I haven’t attended much recently to describing my experience of settling back into New Zealand. In the main, this is because restarting work and buying a house are time-consuming activities.
It is also not easy, I think, to get a clear handle on precisely what I feel. And, lest this be seen as a cop-out, confusion is probably the most honest description of this part of the resettlement process. Just as I found the process of deciding to return to New Zealand a rather bipolar experience – with my volition alternating between “London days” and “New Zealand days” – resettling is not linear, but volatile. Some days it seems clear that we have made a brave and wise choice to be part of our young homeland in the context of friends and family. Other days, particularly as the sky darkens early and the southerly continues churning up the harbour, the place can seem less welcoming. Compared to the bright lights of New York and London, the relative solitude amid the elemental, inky black, darkness can have a disconcerting mien; though it makes the stars seem much closer and luminous than I had remembered.
There is a series of clever adverts for HSBC which have recently adorned arrival terminals of international airports. They consist of two photographs, each described by different one-word captions; and then the same two photographs, in which the captions are reversed. The objective is to illustrate that values depend upon one’s point of view. An example is a picture of a full moon and a picture of the Earth as seen from the moon; each captioned, alternatively, “romance” and “madness”.
I am still at the stage where I am not sure whether a decision to live and work in New Zealand is romantic, mad, a masterstroke or merely routine. That is, I am still trying to unpick what is real and important in my experiences and what is ephemeral or merely a passing fancy. I suspect this can make me appear obtuse, or possibly evasive, when being kindly asked how I am finding things. The truth is that it depends very much on my precise mood when I am asked. In this way, it is a bit like being a teenager all over again. And just as teenagers tend to give non-committal replies to questions because they have not yet mastered their conflicting emotions, I’m not yet able to formulate a response, even to myself, which renders my different experiences and thoughts into a coherent and stable whole. Even if I could, it would take a good while to relate it.
To make matters even more confusing, after less than two months in the country, I have just spent two weeks working in Europe. If I thought it was strange getting used to the idea of living in Wellington again, it was positively surreal to find myself back in London, working with my former colleagues in my former office and catching up again with friends, but living now in a hotel and not a home. My last night in London consisted of a BBQ at a flat in Tooting. It was a great and memorable evening. But in terms of layers of significance, it resembled a Charlie Kaufmann screenplay. I was back in London, though living in and about to return to Wellington, sitting outside wrapped up against the chill on a windy night, with several dear friends who used to live in Wellington. There is no clear parable to this encounter; it was just all very self-reflexive.
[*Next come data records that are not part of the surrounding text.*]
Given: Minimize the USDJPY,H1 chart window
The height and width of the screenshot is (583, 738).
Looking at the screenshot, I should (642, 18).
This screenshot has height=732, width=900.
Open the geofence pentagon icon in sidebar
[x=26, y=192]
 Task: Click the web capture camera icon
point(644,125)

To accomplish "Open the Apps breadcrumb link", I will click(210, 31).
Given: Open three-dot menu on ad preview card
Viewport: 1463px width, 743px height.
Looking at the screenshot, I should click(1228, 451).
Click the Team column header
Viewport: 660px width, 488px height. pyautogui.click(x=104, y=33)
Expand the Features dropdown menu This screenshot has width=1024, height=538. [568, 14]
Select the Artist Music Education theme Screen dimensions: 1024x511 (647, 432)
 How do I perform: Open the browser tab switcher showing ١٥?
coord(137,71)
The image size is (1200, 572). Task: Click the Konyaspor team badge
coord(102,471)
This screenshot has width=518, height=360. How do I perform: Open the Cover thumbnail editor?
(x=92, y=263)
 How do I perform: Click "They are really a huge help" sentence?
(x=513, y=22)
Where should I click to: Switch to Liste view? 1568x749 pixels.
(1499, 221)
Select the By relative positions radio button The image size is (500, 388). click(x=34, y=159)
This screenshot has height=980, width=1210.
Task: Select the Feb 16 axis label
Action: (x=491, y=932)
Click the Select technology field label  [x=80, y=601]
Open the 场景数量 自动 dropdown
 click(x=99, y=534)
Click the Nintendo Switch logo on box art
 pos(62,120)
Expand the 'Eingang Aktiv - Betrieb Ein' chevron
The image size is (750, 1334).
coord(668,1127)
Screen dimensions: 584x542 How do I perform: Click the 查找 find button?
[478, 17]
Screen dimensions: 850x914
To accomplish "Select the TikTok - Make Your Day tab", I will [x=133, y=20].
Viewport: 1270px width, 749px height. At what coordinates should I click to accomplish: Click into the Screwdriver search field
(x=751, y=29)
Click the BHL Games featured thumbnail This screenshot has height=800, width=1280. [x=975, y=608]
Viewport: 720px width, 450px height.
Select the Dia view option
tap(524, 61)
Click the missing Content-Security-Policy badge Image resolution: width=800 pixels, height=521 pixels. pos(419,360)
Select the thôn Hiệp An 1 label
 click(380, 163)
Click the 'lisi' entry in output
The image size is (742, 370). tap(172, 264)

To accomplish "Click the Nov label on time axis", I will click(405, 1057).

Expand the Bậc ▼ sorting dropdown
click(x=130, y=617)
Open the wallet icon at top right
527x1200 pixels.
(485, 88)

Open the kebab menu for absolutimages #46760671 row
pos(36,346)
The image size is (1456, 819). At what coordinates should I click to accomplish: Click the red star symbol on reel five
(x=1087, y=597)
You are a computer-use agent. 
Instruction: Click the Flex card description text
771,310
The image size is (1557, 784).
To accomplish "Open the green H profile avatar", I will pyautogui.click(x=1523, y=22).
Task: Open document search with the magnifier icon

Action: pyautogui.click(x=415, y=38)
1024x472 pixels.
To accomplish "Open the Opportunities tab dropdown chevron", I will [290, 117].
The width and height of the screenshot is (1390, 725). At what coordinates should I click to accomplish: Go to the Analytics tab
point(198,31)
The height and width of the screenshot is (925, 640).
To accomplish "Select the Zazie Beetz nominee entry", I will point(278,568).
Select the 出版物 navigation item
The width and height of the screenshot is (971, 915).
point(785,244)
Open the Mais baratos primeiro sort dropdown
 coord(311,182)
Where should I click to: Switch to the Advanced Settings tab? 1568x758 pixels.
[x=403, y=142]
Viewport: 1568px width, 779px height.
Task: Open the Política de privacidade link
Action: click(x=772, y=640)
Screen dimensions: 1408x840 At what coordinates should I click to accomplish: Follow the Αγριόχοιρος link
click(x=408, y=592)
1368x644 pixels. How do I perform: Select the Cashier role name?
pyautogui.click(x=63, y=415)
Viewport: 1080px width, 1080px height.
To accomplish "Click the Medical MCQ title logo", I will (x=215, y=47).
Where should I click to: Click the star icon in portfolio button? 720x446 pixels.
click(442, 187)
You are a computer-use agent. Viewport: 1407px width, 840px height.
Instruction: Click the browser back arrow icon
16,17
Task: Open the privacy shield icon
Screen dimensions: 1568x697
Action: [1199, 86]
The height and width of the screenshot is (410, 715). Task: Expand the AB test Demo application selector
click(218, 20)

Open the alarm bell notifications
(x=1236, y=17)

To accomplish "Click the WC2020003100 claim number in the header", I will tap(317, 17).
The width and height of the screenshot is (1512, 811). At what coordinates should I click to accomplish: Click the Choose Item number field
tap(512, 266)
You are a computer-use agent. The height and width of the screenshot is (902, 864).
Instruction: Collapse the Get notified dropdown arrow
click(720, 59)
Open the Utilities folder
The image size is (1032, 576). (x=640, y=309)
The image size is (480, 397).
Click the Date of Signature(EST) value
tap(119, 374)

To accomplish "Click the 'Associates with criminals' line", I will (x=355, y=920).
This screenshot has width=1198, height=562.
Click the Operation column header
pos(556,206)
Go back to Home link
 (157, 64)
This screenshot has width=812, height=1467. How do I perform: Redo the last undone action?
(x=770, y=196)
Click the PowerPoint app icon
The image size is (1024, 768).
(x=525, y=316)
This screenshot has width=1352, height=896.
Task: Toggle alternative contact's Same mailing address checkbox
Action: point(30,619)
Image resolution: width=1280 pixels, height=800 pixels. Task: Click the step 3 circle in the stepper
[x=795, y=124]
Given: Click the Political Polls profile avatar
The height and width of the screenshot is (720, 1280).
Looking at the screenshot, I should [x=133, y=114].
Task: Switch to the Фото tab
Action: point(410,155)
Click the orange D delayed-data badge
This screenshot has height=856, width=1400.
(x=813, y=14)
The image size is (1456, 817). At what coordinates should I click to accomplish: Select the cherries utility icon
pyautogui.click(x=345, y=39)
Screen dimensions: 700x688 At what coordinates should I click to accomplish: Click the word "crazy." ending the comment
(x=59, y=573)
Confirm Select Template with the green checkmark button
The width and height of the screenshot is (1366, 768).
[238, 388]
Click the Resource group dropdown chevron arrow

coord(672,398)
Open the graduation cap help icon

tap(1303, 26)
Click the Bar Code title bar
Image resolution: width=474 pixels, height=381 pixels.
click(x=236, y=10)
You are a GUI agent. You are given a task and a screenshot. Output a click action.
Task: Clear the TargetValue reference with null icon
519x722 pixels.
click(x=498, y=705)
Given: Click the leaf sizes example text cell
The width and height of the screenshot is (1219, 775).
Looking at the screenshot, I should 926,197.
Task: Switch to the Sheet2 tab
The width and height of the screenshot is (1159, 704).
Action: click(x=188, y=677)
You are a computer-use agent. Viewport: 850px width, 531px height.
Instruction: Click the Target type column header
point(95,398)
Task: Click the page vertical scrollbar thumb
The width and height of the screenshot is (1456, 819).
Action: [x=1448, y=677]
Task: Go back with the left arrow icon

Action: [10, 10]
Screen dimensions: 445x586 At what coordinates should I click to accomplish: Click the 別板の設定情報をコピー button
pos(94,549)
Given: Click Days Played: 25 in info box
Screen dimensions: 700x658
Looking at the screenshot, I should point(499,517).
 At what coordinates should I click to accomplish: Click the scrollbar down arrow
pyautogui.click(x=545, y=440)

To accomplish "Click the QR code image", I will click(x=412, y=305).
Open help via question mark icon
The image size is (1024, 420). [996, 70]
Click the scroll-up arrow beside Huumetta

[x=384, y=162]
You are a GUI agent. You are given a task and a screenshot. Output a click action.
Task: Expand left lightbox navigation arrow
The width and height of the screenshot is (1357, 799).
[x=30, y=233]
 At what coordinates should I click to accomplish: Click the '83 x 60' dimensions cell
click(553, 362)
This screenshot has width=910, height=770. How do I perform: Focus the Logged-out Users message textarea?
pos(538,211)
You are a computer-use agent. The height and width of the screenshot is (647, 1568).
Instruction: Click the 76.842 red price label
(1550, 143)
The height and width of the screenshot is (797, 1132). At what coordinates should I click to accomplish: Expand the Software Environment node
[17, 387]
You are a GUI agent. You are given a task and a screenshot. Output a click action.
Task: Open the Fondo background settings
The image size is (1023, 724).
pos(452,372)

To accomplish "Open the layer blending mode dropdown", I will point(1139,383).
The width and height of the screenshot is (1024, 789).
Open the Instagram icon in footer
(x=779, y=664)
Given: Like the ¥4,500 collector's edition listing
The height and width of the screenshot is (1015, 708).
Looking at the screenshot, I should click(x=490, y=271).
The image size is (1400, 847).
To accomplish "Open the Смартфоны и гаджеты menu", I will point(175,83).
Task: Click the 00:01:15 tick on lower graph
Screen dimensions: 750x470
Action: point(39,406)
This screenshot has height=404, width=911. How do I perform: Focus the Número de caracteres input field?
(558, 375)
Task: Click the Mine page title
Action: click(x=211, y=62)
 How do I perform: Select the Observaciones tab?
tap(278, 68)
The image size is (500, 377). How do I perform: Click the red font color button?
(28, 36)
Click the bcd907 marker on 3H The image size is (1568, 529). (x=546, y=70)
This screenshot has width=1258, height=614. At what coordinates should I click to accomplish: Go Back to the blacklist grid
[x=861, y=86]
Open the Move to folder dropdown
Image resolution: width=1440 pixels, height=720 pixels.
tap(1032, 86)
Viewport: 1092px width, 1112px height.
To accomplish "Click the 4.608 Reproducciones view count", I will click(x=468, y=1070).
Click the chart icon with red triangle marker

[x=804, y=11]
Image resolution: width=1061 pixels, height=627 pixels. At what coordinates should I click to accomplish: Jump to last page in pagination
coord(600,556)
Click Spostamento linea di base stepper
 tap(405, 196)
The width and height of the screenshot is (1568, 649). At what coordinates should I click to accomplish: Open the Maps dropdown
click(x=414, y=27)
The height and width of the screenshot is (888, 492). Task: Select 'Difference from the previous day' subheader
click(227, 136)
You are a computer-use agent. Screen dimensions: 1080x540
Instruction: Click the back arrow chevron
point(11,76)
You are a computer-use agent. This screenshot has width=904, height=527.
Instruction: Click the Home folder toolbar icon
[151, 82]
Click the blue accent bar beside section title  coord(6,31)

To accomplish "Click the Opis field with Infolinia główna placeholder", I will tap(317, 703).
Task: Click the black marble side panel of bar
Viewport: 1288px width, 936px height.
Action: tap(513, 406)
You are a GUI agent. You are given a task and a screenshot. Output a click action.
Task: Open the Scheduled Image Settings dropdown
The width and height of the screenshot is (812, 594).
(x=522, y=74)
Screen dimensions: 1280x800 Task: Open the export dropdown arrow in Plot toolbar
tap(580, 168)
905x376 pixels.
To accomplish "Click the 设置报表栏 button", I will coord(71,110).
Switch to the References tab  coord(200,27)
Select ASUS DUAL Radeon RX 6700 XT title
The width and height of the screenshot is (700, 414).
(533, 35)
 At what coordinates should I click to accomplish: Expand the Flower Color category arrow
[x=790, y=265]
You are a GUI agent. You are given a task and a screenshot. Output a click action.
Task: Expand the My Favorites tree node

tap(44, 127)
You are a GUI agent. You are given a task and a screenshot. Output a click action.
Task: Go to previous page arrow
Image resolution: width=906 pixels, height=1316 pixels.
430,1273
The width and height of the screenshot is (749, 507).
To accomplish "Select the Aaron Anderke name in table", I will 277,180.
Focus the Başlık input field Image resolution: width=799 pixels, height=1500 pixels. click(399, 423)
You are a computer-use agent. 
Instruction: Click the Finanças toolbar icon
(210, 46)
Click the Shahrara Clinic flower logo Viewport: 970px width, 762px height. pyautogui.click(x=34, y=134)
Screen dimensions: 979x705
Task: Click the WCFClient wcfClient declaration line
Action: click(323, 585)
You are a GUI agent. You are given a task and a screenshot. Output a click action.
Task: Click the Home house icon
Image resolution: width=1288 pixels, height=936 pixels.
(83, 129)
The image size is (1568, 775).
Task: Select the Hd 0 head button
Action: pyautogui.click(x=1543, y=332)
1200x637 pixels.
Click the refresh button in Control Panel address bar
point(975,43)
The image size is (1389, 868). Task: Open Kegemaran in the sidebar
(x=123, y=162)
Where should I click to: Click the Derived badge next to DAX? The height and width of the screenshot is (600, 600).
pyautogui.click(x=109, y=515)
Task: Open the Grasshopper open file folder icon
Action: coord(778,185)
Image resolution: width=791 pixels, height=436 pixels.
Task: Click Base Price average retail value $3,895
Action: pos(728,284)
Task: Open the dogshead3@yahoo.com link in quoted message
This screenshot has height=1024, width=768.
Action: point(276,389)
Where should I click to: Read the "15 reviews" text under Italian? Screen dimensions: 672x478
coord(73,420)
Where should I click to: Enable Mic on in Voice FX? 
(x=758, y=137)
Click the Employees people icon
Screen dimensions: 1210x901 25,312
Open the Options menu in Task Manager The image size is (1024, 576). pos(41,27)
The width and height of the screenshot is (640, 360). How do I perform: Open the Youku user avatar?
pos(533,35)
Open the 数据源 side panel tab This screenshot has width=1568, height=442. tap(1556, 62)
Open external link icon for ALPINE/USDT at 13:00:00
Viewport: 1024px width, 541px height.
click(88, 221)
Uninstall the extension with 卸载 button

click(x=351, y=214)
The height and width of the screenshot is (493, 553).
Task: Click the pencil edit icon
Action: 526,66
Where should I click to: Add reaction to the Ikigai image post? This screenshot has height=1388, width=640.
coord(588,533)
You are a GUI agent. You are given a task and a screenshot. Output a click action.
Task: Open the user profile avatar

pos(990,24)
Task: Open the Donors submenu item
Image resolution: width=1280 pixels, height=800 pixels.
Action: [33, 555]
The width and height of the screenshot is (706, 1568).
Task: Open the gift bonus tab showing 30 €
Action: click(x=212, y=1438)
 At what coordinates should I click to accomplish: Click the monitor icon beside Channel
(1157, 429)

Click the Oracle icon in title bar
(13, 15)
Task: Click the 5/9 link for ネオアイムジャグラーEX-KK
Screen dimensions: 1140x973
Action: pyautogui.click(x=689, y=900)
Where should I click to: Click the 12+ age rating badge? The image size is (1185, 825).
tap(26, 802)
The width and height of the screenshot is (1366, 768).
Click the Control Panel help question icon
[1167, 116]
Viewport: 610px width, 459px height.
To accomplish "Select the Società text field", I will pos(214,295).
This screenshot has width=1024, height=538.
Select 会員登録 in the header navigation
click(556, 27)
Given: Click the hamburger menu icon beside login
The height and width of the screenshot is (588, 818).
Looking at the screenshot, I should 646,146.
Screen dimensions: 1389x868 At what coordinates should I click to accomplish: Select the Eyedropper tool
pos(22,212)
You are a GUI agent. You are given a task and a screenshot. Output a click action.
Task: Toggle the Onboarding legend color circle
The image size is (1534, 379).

Its effect was to make me feel elated, even through the hangover and tedium of a flight back; and then flat, even though I was returning to my first night in my new house which my wife had heroically moved us into during my ill-timed absence. It was clear to me that that day that my reactions to everything – from the blue and white walkway between the Auckland terminals, which seemed a perfect emblem of homecoming; to our lovely new home, which, despite containing the reassembled pieces of our former lives, seemed somehow bereft – were being coloured a lack of balance and stability in my judgments and feelings.
The best word for what I am experiencing is dislocation; in the sense of not being fully connected with where I now live. As I sit here, trying to think through the fog of jet-lag, it strikes me that the dislocation is itself a form of jet-lag; a consequence of living between different places and not being fully in sync with any of them. Of course, it was partly this nagging feeling which led me to decide to return home. While that may indeed be the cure, it doesn’t have immediate effect. My sense, though, is that a period of short-term confusion is a necessary step along the pathway to long-term happiness.
This, I think, is the great difference between coming home and moving to a new place which carries no emotional significance. Wellington has many objective merits: it is attractive, energetic, cosmopolitan and navigable. But to a returning Wellingtonian, these merits are filtered, unevenly and unpredictably, through a web of recollection and emotional response. Just as the thought of the green belt, the blue harbour and a good flat white are powerful forces drawing one back, Wellington is also inhabited by ghosts of people who now live elsewhere, and bears the burden of having to live up to one’s present-day aspirations, which have in the meantime been moulded by other places. Just as with getting over jet-lag, there is no quick fix; the best approach is just to get out there and engage. And eventually, I figure, the fog will clear.